Bringing Structure to Biology
Looking back on 2016
Gerard Kleywegt looks back at some of the past year’s highlights in the world of PDBe, EMDB and EMPIAR in his slog (“sometime blog”).
In 2016 we celebrated the 20th anniversary of what was originally called the Macromolecular Structure Database at EMBL-EBI. In 2009, it was renamed Protein Data Bank in Europe (PDBe). As of 2017, the team that deals with the EMDB and EMPIAR archives will operate as a separate entity (internally, we call it the Cellular Structure and 3D Bioimaging team, led by Ardan Patwardhan). We expect this team to grow over the next few years as EMBL is focusing on digital biology (in which imaging plays a major role), and EBI aspires to become a global hub for archiving imaging data. The team that deals with the PDB archive will continue to be called Protein Data Bank in Europe (led by Sameer Velankar). Together we make up EMBL-EBI’s Molecular and Cellular Structure cluster.
25,000 PDB structures annotated (and counting)
In 2016, we annotated our 25,000th PDB structure! This comes only 5 1/2 years after annotating our 10,000th structure and the major cause of the acceleration is the fact that we now annotate all structures that come in from Europe and Africa. Furthermore, EMDB reached the milestone of 4,000 entries and, more impressively, released over 1,000 structures in 2016 alone (1,027, compared to 640 in 2015), and the PDB released its 1,000th EM/ED model. In 2016, the PDB received 11,614 structure depositions, of which 4,050 (35%) were annotated at PDBe. EMDB received 1074 depositions, of which 337 (31%) were annotated here. EMPIAR received 30 new datasets (including the largest dataset so far, of beta-galatosidase at 2.2Å resolution, with over 12 TB of image data), compared to 21 in 2015. These also included the first 3DSEM datasets, i.e. entries not available in EMDB.

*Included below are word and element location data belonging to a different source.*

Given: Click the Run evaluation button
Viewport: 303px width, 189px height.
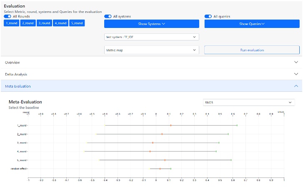Looking at the screenshot, I should (252, 50).
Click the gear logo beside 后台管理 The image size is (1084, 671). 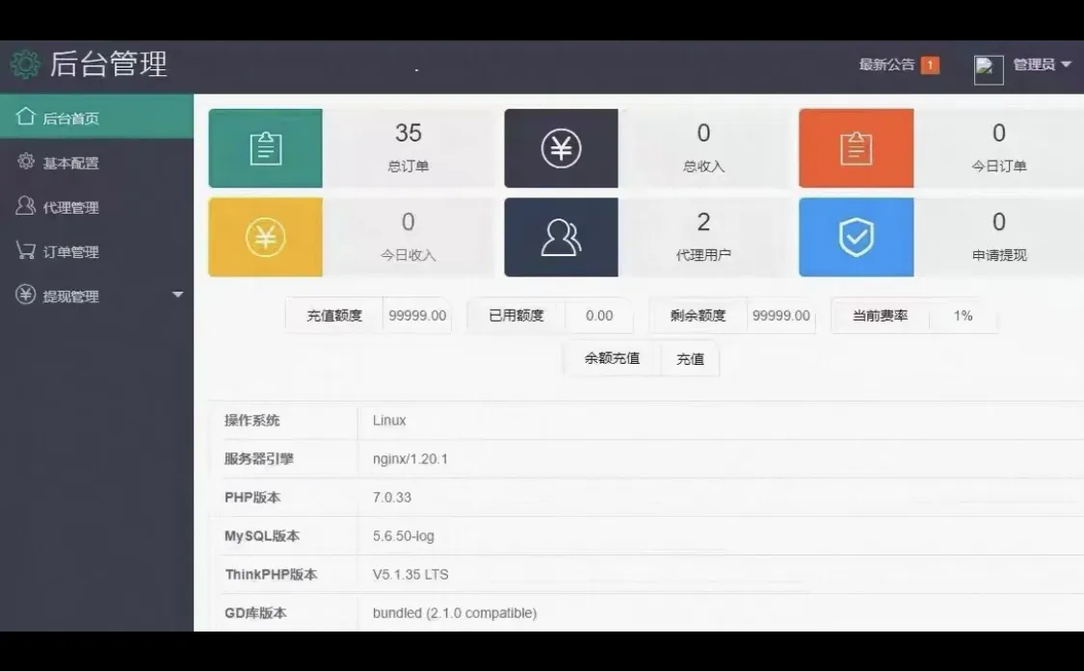[x=26, y=64]
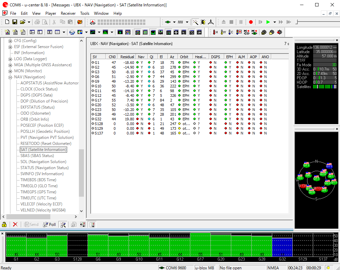This screenshot has height=270, width=340.
Task: Click the yellow padlock icon
Action: pyautogui.click(x=4, y=225)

In January 2016, the new unified deposition system for PDB/EMDB/BMRB structural data (OneDep) was rolled out, accommodating X-ray/neutron/electron diffraction, EM and NMR depositions. All the legacy deposition systems (for us, AutoDep and EMdep) were closed down after the summer. One of the advantages of the new system is that it produces validation reports for all new depositions. Moreover, wwPDB released validation reports for all legacy NMR and EM structures in the archive, so that basic validation information is now available for all PDB entries.
A structural biology paper that drew a lot of attention worldwide (after all, how often do you see an EM map in The Daily Mail?) was that describing the Zika virus structure. Within 10 minutes of the Science paper going on-line, PDBe had made it its featured structure.
As usual, our staff engaged in numerous outreach and training events, from courses to roadshows to conferences (~50 events in 2016), to spread the word about our work, resources, services etc. Furthermore we published a number of papers describing our work (and that of our collaborators): 11 in 2016. We produced a very popular 2017 calendar with beautiful, original artwork related to biomacromolecular structure and health and disease in developing countries. And thanks to the hard work of our social media enthusiasts, our Facebook following grew from ~4000 to ~5400 in 2016, while our Twitterati audience increased from ~3300 to ~4600! We regularly host visitors as well. Amongst the 2016 visitors was a large delegation of our EMBL Hamburg colleagues, as well as structural bloggologist Stephen Curry who gave a well-attended seminar for the campus.
Of course many more things happened, including the release of many new features on the websites (including interactive density viewing for all X-ray and EM structures that have experimental data in PDB or EMDB). You can read our archive of news items or scroll through our postings on Facebook and Twitter.
We thank all our depositors, users and of course funders (EMBL-EBI, Wellcome Trust, BBSRC, MRC, NIH, EU and CCP4) for their continued support! We hope you will continue to use our services in 2017, and we look forward to your feedback and suggestions, either in person at roadshows, conferences, etc., through our social media outlets, through the “Feedback” button on our web pages, or just by plain old email. And if you like the services we provide, please tell your colleagues, students, etc. about them!